The people of Israel were fierce in war, but for their day they were unusually considerate of immigrants. King David employed skilled foreign-born labor in the construction of the great temple and accepted immigrants into military service. The prophets continually urged that foreigners be treated with justice, as when Malachi writes that the Lord Almighty will be against “those who…deprive aliens of justice.”
The idea that immigration is evil and that immigrants are enemies is not sanctioned by the Bible. Disdain for immigrants is repeatedly condemned by the biblical writers and prophets. They insist that justice be done for the vulnerable, and include in that number those who do not have citizenship.
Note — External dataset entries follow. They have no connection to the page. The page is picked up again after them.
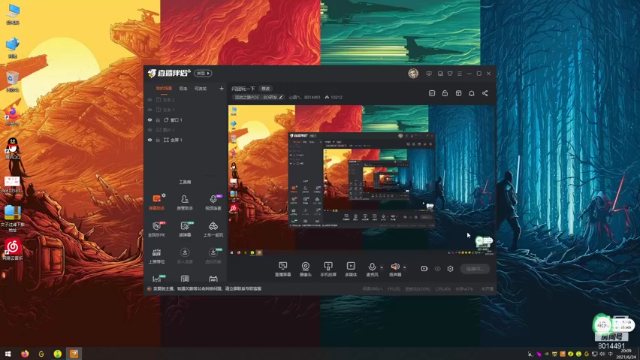Click the add scene plus button
Image resolution: width=640 pixels, height=360 pixels.
221,88
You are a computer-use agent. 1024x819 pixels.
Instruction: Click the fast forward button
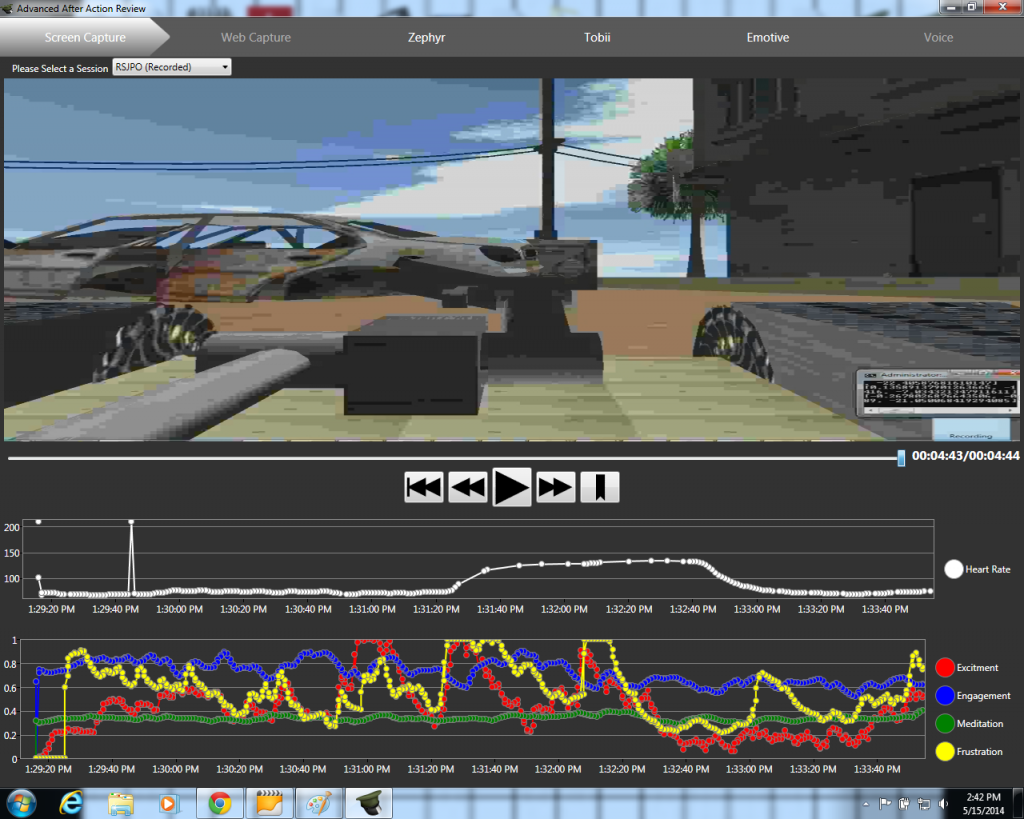(x=556, y=487)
Now immigration in ancient times and immigration today are two different things. The Bible does not provide any kind of blueprint for immigration policy. Rather it urges us to adopt a compassionate attitude toward immigrants. Were this biblical model to inform our policies, it’s not clear how immigration in America would change. There would still be trials and deportations, but our attitude would be different. We would be a light to the world.
But we are not that light today. The current debate has degenerated into a shameless brawl between liberals and conservatives over votes. Both sides need to go beyond what is politically expedient to ask what is right. Yes, good people will answer that question differently, but whatever answer the Christian gives, it needs to be consistent with the biblical command to “love those who are aliens.”
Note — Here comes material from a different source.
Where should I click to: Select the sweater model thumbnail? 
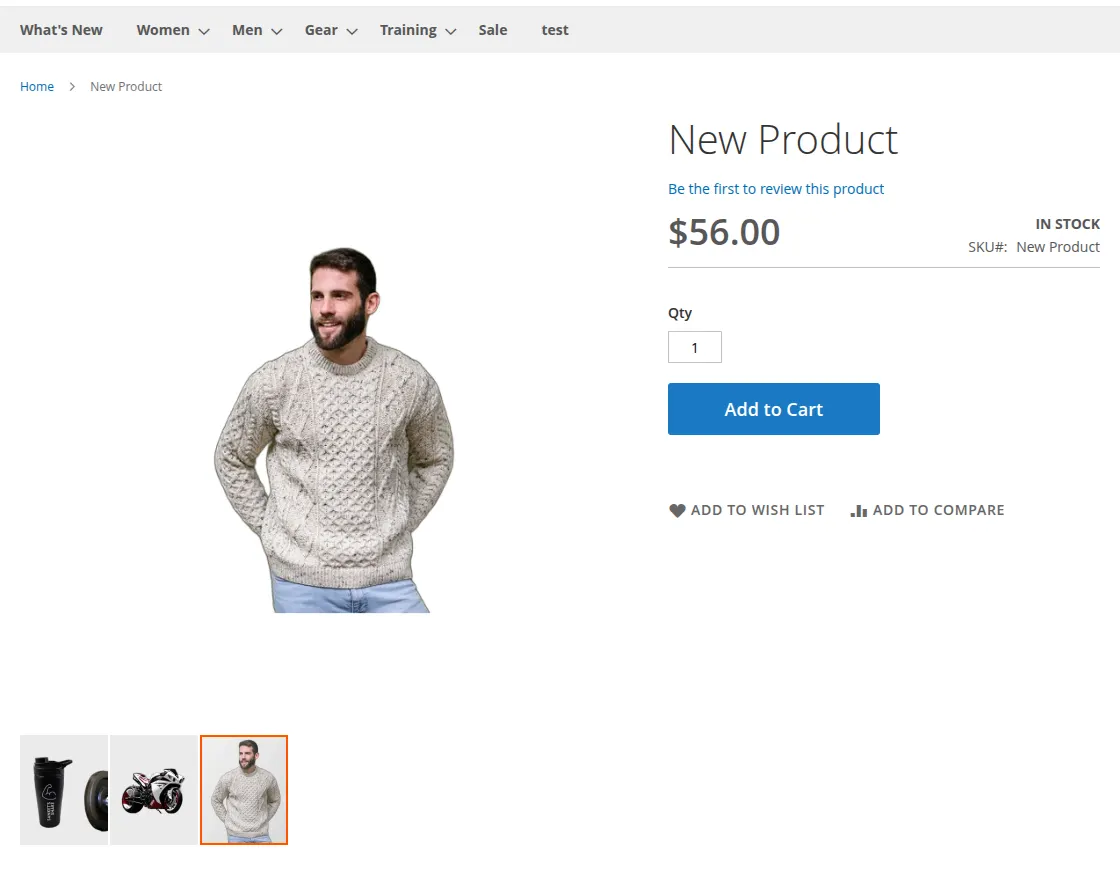click(x=243, y=789)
First published in The Coldwater Daily Reporter, 6/25/2016
Shayne, I’ve been thinking a lot about what you said in the comments section of your last post — that much of the angry discourse going on today is motivated by fear. The subject of immigration is certainly an example of what you were saying.
Even from a strictly humanistic viewpoint, we in America are raised on Jeffersonian democratic ideals that, as you say, are supposed to make us a light to the rest of the world. We’re supposed to get a lump in our throat when we recite Emma Lazarus’s description of the “huddled masses yearning to breathe free.” To be an American is more than just to want freedom for ourselves; it’s to want it for everybody.
But fear gets in the way of this ideal. We used to fear Russian infiltration. That fear dominated our views on immigration for most of the twentieth century. But when the Berlin Wall came down, it didn’t take us long to put new faces on our fears. Now we fear Muslim terrorists, and we have at least one politician trying to ban all Muslims from entry into our land. I can only wonder who it is we’ll fear a century from now.
Like you, however, I am not merely a humanist. As a follower of the risen Christ, I have pledged myself to One who “has not given us the spirit of fear, but of power, and of love, and of a sound mind.” That doesn’t mean I’m not afraid; it means that my Lord expects me to find solutions to our present problems, despite my fears.
I have come to look forward to your posts, Shayne. They help bring sanity at a moment in our history when we desperately need it.